───── Task material

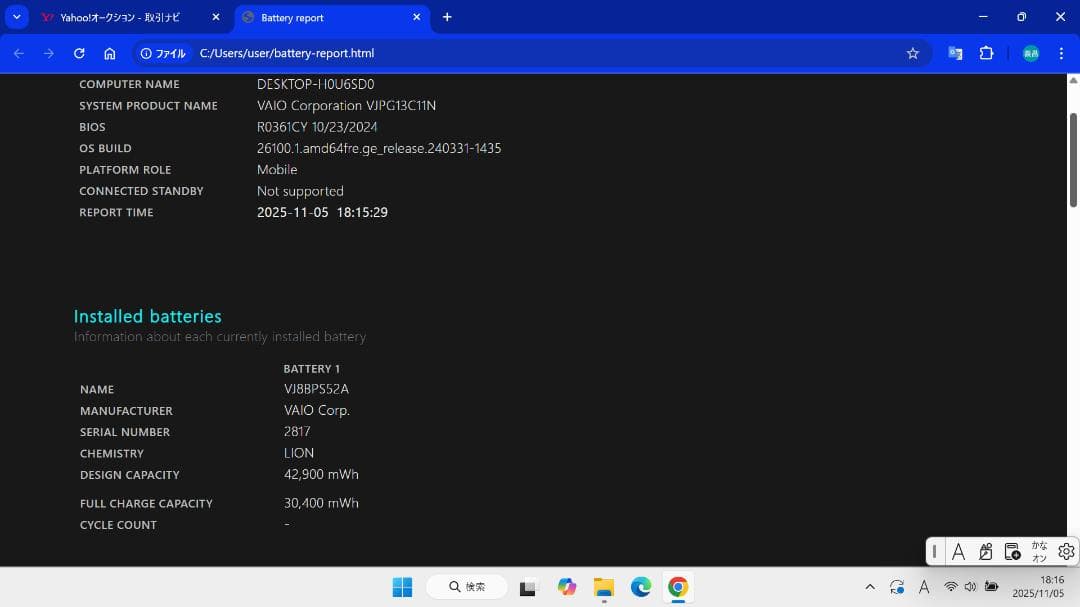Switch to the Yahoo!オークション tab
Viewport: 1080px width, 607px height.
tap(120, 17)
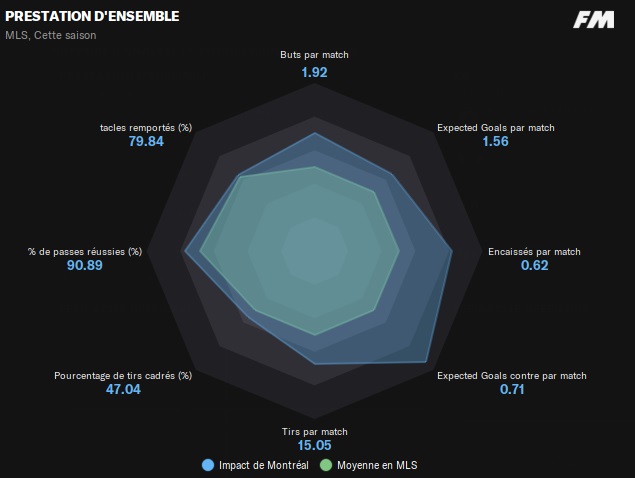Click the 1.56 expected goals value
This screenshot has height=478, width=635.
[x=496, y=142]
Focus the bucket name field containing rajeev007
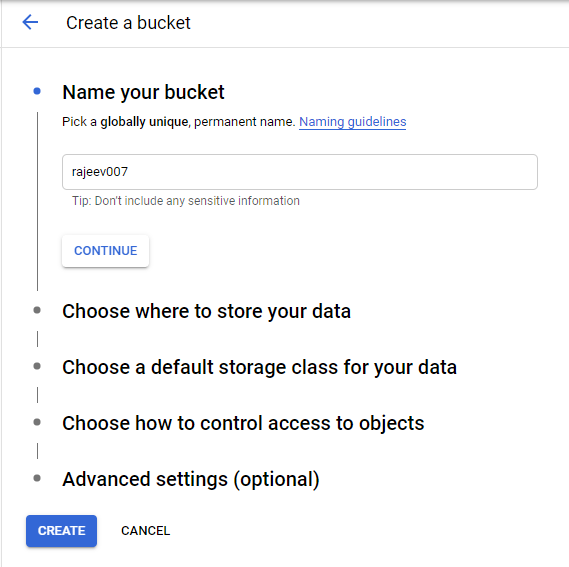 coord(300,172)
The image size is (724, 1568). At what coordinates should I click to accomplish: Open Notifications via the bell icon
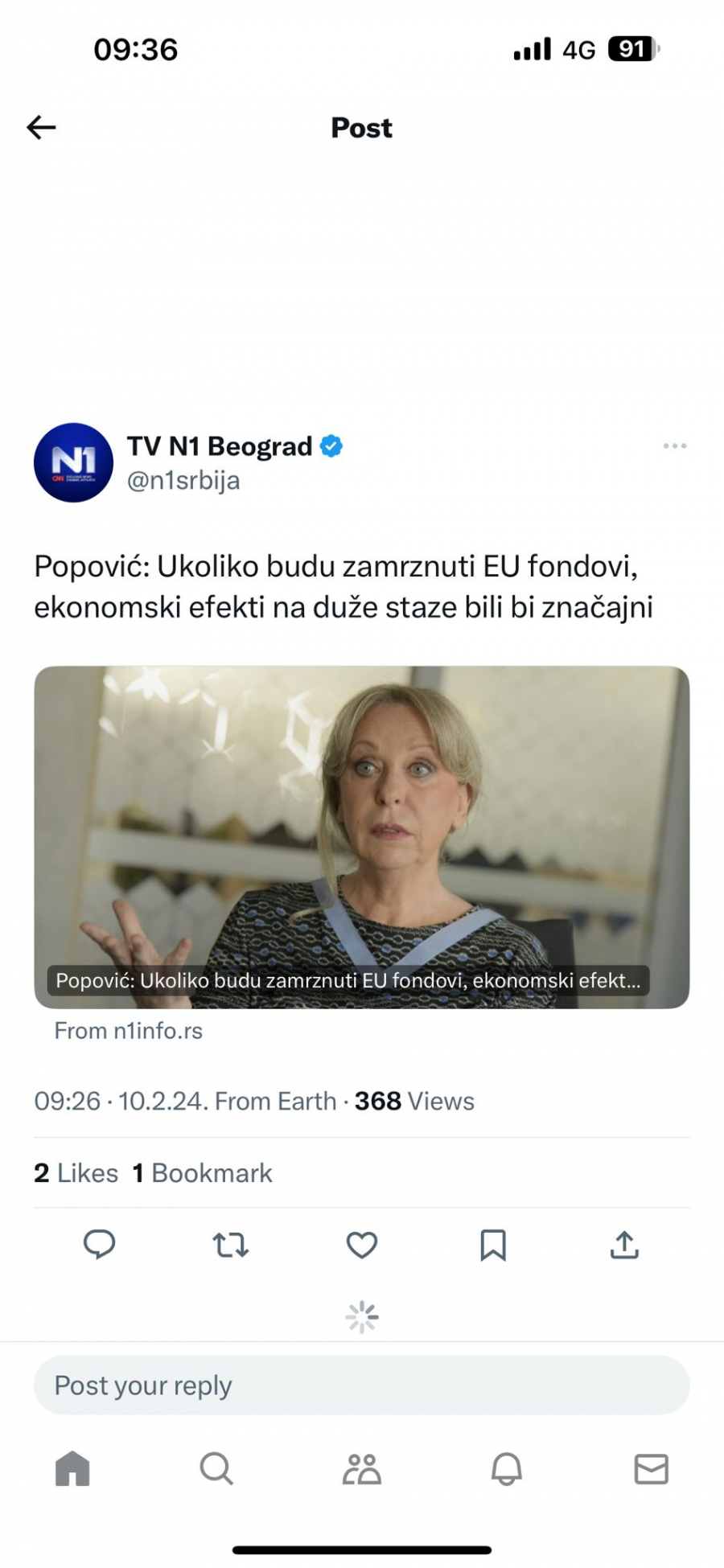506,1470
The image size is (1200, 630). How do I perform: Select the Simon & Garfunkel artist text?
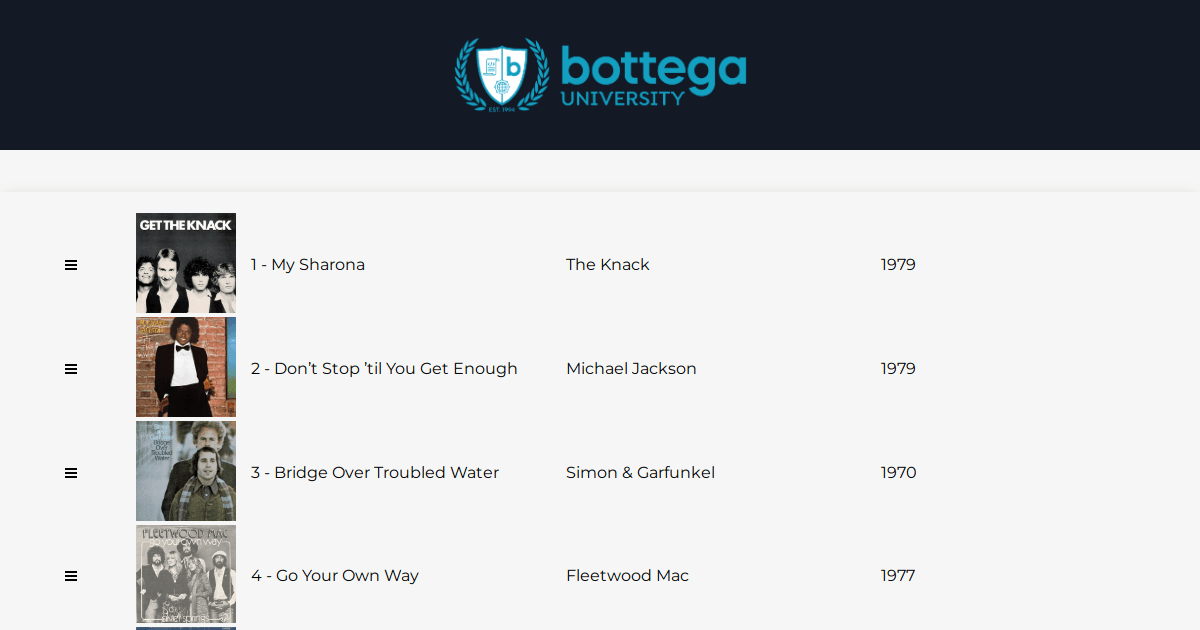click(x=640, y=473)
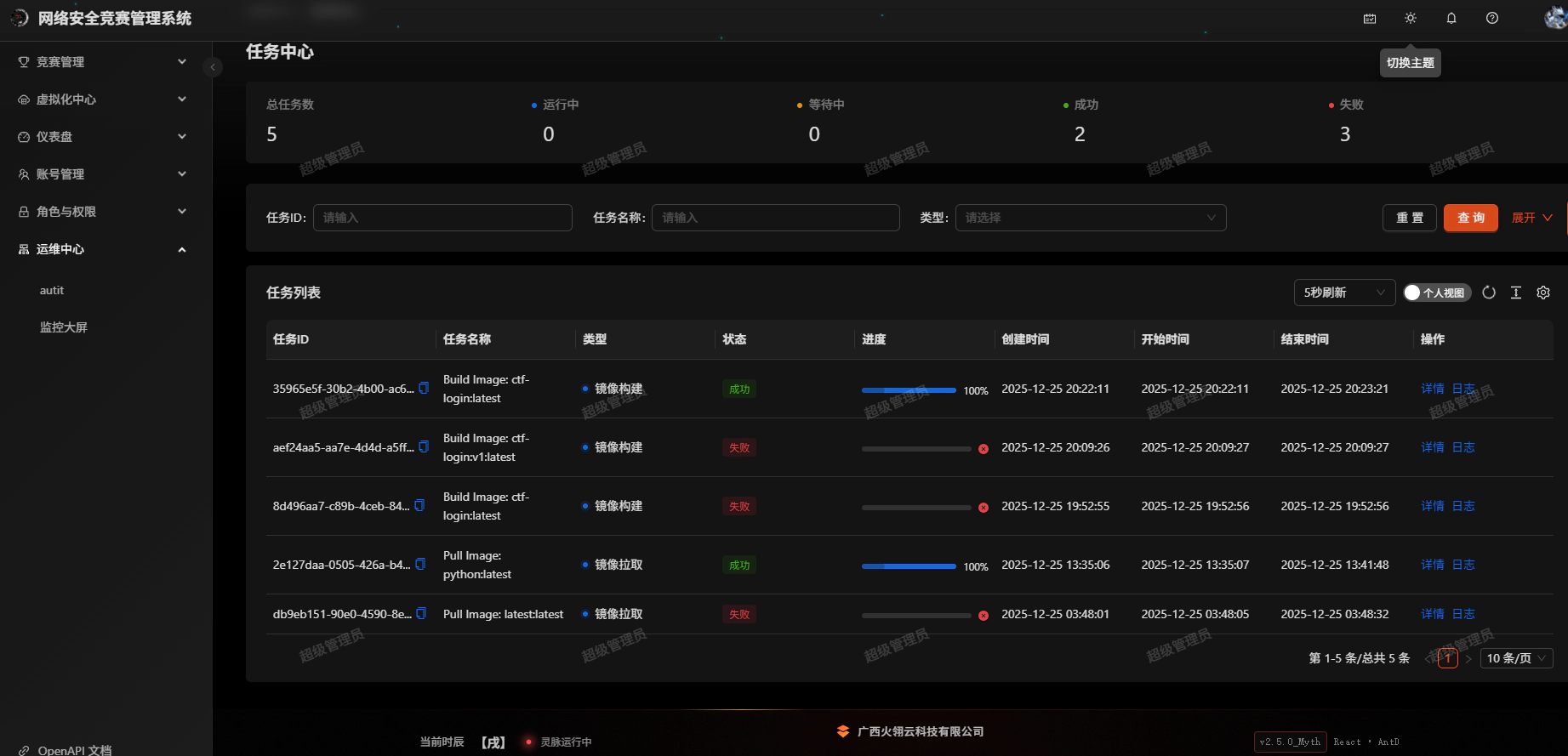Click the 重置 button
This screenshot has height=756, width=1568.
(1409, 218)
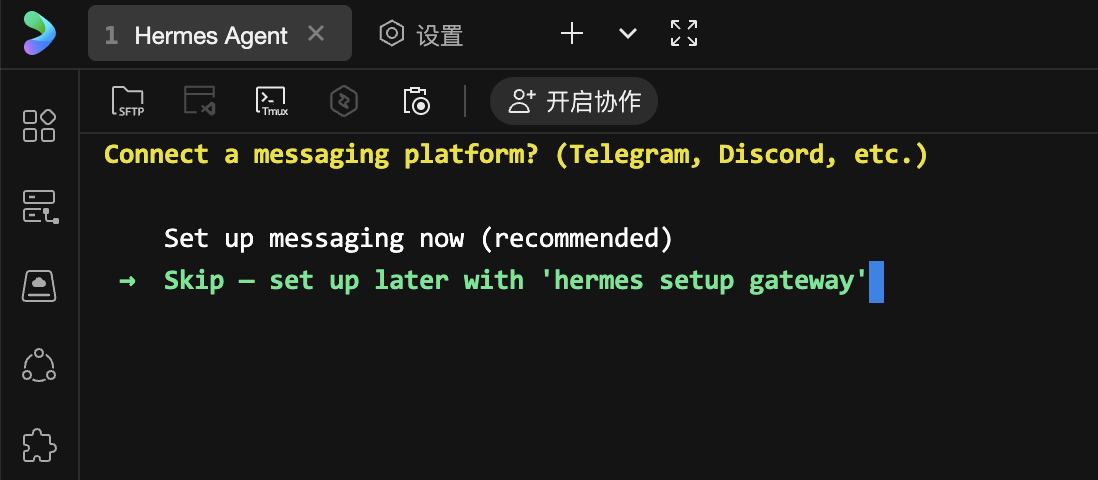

──────────

* **What you should do**
Once the line holding "Focus the bucket" is found, copy it and each later line exactly through the end of the data, leaving out the pictures.

* **Reply**
Focus the bucket name field containing rajeev007
 coord(300,172)
The image size is (724, 1568). At what coordinates should I click to accomplish: Open Notifications via the bell icon
506,1470
The image size is (1200, 630). How do I perform: Select the Simon & Garfunkel artist text?
click(x=640, y=473)
Click the 重置 button
This screenshot has height=756, width=1568.
(1409, 218)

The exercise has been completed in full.